DIRECTIONS FOR THIS TASK ::
Reproduce only the entries beginning at the line that has "Select the Extruded Boss/Base tool" and ending after the line that has "pyautogui.click(x=464, y=332)", substituting "language picker" for "globe language selector" and leaving everything else unchanged.
** start LISTED RECORDS **
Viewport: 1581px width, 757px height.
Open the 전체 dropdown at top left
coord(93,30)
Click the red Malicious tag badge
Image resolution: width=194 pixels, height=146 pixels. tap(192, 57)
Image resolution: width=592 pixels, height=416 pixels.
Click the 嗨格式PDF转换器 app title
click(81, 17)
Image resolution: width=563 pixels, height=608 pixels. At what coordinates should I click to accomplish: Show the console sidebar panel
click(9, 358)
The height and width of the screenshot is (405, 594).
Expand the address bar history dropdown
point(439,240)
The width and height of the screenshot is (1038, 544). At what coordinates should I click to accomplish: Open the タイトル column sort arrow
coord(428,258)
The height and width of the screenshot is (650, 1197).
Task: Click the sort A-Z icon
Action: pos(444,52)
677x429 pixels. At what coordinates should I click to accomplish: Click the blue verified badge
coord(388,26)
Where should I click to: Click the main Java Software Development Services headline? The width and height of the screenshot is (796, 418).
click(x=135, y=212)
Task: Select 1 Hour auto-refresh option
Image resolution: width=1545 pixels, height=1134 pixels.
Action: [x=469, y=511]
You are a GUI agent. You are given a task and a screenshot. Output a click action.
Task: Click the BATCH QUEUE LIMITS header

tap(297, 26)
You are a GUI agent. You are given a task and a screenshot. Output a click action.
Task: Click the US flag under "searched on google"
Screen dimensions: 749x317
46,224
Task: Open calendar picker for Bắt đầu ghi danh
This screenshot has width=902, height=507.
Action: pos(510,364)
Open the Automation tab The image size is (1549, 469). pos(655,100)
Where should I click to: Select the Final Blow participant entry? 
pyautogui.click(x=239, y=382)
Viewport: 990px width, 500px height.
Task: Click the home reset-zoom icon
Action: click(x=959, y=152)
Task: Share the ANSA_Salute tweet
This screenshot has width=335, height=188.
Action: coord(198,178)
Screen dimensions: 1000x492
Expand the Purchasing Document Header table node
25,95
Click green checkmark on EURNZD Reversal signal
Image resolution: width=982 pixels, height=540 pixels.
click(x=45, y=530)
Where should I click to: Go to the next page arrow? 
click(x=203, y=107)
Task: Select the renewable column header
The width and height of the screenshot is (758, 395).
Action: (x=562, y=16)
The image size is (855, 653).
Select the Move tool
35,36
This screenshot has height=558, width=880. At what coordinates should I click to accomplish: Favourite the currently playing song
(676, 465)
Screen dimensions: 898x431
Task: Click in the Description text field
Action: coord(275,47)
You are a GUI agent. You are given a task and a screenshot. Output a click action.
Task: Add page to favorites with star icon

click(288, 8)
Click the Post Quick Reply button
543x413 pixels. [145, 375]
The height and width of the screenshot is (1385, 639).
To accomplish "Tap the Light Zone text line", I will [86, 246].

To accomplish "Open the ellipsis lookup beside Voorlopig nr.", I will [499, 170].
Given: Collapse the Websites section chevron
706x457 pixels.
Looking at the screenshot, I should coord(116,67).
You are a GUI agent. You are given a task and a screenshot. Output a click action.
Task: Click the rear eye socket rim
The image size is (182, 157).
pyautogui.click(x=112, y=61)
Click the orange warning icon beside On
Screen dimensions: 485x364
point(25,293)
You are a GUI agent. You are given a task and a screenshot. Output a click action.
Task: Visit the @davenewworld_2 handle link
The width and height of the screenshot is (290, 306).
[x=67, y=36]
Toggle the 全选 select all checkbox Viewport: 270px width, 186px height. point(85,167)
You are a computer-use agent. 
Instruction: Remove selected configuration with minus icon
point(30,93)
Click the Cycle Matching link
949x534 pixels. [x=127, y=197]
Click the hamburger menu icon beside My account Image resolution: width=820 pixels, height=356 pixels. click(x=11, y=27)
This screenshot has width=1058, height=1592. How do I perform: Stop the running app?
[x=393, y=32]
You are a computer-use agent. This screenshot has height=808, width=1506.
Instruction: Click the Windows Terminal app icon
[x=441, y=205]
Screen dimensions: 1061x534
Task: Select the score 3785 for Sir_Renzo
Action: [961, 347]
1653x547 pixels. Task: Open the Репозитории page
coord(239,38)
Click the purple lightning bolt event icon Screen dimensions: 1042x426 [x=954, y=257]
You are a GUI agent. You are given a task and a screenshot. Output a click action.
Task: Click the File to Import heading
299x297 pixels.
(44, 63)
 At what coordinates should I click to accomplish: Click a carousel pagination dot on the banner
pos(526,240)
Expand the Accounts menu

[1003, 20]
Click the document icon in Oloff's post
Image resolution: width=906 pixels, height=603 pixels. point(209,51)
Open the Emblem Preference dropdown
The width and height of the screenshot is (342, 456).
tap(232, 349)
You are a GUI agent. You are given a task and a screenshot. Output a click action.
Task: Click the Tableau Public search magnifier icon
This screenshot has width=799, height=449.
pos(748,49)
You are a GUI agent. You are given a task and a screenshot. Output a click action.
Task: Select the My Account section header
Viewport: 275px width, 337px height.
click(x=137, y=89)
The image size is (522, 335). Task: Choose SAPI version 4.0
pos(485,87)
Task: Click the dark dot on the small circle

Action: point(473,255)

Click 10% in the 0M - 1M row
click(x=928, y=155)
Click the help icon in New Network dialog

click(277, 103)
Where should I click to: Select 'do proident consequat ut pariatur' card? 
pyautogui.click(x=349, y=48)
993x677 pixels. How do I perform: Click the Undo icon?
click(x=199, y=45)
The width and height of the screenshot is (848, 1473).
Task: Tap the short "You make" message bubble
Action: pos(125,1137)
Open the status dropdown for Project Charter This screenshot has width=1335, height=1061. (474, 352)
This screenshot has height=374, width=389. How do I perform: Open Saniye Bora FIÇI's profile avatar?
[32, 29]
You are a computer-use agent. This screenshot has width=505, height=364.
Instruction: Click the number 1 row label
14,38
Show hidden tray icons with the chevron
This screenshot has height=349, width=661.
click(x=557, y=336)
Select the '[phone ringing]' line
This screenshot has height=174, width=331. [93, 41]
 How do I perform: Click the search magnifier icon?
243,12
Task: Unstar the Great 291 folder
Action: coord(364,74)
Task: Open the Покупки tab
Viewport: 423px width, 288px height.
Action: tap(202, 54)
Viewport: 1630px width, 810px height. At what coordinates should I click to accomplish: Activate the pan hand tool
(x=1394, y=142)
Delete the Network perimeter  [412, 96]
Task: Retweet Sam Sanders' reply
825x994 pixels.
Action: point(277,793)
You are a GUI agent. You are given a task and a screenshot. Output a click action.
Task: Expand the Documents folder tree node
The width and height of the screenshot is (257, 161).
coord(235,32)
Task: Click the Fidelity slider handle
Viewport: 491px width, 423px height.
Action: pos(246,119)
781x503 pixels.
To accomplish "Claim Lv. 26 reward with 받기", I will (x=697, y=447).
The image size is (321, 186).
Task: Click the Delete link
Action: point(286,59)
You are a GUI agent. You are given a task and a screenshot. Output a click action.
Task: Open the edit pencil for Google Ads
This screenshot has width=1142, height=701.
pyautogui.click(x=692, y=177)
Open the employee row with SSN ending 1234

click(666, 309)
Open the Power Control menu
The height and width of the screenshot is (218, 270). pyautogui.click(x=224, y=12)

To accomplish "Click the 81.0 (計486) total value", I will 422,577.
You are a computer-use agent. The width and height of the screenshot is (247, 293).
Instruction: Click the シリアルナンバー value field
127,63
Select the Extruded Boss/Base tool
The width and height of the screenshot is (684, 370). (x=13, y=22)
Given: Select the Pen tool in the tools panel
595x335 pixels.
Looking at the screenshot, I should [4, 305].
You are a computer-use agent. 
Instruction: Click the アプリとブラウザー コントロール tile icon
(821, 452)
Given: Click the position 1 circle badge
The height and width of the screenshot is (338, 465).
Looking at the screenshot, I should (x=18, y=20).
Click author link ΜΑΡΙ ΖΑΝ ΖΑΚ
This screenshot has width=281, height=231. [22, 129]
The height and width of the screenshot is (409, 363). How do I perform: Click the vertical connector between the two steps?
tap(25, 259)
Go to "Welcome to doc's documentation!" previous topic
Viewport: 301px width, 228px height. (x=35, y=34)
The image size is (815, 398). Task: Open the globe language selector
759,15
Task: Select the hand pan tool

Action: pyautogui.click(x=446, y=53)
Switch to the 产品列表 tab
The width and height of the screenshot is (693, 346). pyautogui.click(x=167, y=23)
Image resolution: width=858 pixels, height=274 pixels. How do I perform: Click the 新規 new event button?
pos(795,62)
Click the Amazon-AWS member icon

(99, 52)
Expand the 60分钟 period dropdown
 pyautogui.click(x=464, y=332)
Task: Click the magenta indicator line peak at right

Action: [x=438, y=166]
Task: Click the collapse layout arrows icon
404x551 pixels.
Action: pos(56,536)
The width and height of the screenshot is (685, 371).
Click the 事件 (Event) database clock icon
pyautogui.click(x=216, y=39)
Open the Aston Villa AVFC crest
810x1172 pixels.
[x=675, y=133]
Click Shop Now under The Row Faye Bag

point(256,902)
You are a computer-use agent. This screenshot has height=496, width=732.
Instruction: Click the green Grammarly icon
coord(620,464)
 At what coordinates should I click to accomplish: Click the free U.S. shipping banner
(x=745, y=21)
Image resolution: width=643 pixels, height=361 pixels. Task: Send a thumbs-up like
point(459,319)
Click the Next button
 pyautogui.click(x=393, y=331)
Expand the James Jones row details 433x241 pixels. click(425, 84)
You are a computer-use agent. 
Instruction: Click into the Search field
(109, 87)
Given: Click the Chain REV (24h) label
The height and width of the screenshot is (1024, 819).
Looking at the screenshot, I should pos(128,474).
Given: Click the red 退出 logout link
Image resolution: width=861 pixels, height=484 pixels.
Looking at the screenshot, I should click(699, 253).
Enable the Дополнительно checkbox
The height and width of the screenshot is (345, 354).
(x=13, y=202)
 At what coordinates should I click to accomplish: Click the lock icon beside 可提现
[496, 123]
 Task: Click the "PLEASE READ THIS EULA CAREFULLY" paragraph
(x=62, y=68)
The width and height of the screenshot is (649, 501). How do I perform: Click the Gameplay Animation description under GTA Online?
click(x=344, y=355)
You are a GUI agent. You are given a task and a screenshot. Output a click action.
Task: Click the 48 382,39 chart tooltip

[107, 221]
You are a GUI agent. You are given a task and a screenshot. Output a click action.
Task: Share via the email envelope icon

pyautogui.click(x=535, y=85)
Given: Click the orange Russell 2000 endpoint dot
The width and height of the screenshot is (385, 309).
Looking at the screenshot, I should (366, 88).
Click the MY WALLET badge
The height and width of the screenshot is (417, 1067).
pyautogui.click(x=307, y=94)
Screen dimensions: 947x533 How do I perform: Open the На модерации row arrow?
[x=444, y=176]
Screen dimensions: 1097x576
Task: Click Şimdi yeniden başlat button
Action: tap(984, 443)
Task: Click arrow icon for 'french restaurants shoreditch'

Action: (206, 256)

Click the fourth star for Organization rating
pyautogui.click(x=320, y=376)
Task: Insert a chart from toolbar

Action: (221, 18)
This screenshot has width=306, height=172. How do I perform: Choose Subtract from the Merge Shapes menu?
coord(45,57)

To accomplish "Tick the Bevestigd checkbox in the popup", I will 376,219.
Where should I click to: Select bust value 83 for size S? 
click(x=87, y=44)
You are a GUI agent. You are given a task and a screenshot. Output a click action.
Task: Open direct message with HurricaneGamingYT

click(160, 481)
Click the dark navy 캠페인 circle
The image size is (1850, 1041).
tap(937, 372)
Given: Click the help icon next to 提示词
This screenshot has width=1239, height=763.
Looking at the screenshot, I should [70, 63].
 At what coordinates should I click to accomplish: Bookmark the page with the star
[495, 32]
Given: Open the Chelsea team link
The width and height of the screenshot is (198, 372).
** end LISTED RECORDS **
RESPONSE BELOW ::
Select the Extruded Boss/Base tool
The width and height of the screenshot is (684, 370). (x=13, y=22)
Given: Select the Pen tool in the tools panel
595x335 pixels.
Looking at the screenshot, I should [4, 305].
You are a computer-use agent. 
Instruction: Click the アプリとブラウザー コントロール tile icon
(821, 452)
Given: Click the position 1 circle badge
The height and width of the screenshot is (338, 465).
Looking at the screenshot, I should (x=18, y=20).
Click author link ΜΑΡΙ ΖΑΝ ΖΑΚ
This screenshot has width=281, height=231. [22, 129]
The height and width of the screenshot is (409, 363). How do I perform: Click the vertical connector between the two steps?
tap(25, 259)
Go to "Welcome to doc's documentation!" previous topic
Viewport: 301px width, 228px height. (x=35, y=34)
The image size is (815, 398). Task: Open the language picker
759,15
Task: Select the hand pan tool

Action: pyautogui.click(x=446, y=53)
Switch to the 产品列表 tab
The width and height of the screenshot is (693, 346). pyautogui.click(x=167, y=23)
Image resolution: width=858 pixels, height=274 pixels. How do I perform: Click the 新規 new event button?
pos(795,62)
Click the Amazon-AWS member icon

(99, 52)
Expand the 60分钟 period dropdown
 pyautogui.click(x=464, y=332)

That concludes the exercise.